Return the entries below word for word, starting at the beginning and ending with the line that contains "point(17,251)". Leave out the pictures.

◆ **Click-target data**
■ ■ ■ ■ ■

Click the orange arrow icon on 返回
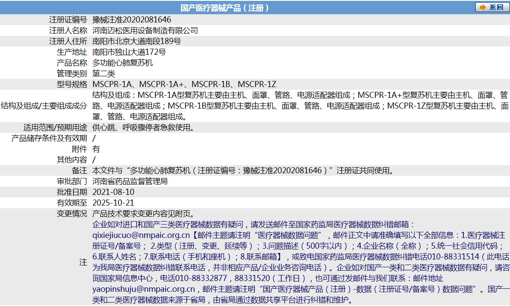The image size is (510, 306). coord(482,7)
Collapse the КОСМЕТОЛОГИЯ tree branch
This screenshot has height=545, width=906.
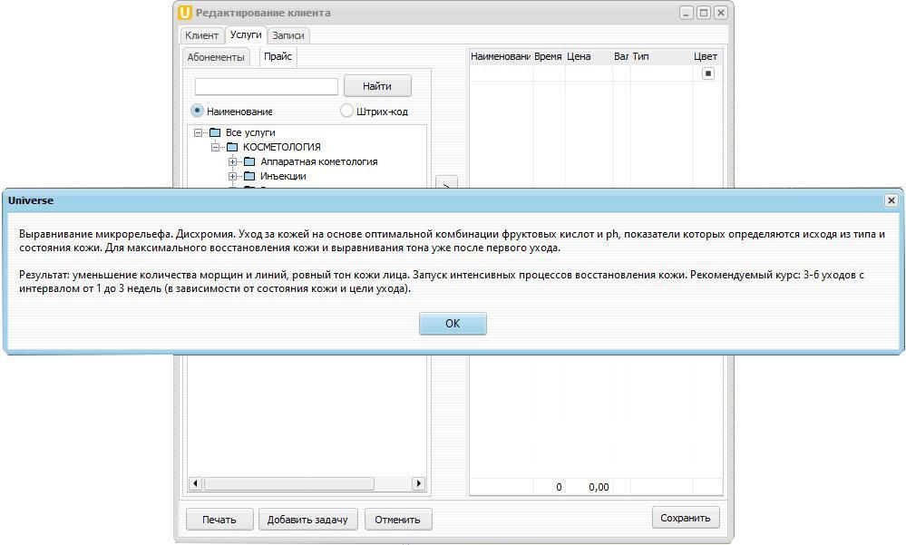pos(216,147)
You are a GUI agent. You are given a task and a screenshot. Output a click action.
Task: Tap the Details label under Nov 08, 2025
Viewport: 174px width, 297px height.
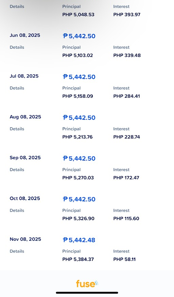point(17,251)
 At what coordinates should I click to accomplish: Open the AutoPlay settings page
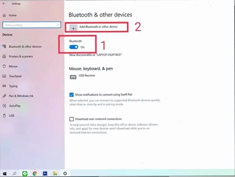(15, 106)
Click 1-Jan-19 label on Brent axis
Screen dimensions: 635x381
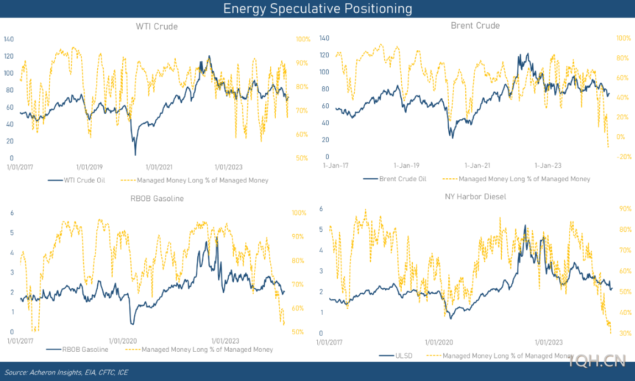pos(407,166)

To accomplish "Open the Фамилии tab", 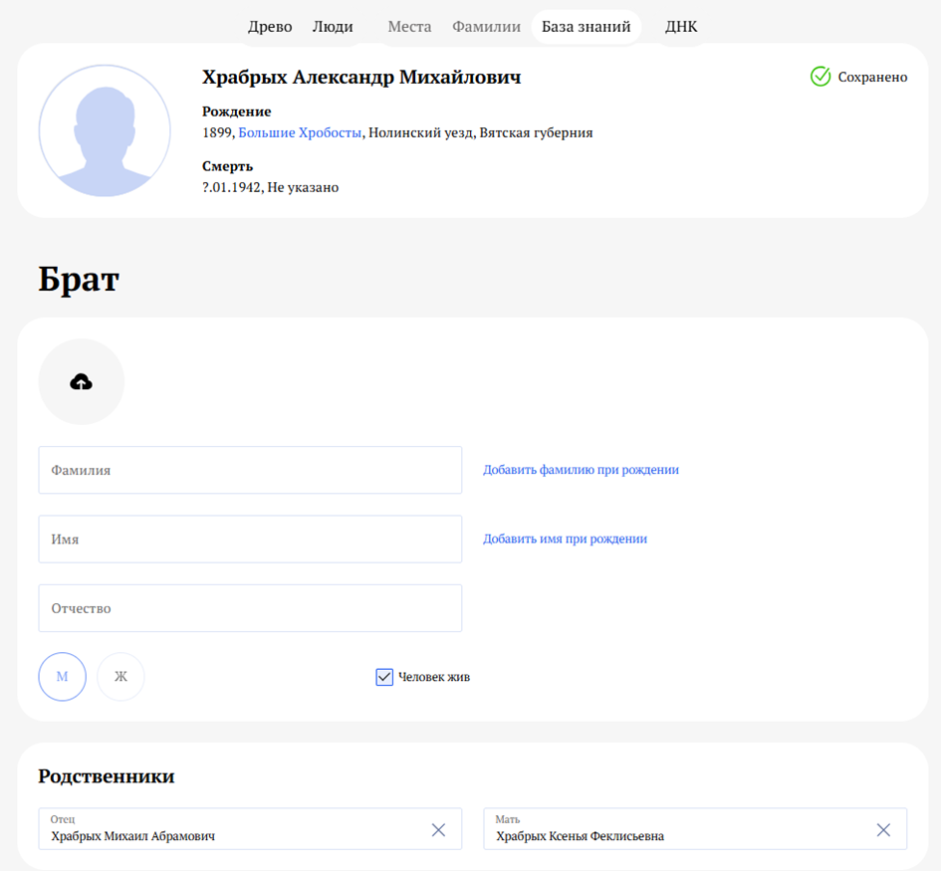I will (x=486, y=27).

■ ■ ■ ■ ■

◆ **SOLUTION FOR THIS EXERCISE**
Click the orange arrow icon on 返回
The image size is (510, 306). coord(482,7)
Collapse the КОСМЕТОЛОГИЯ tree branch
This screenshot has height=545, width=906.
pos(216,147)
You are a GUI agent. You are given a task and a screenshot. Output a click action.
Task: Tap the Details label under Nov 08, 2025
Viewport: 174px width, 297px height.
point(17,251)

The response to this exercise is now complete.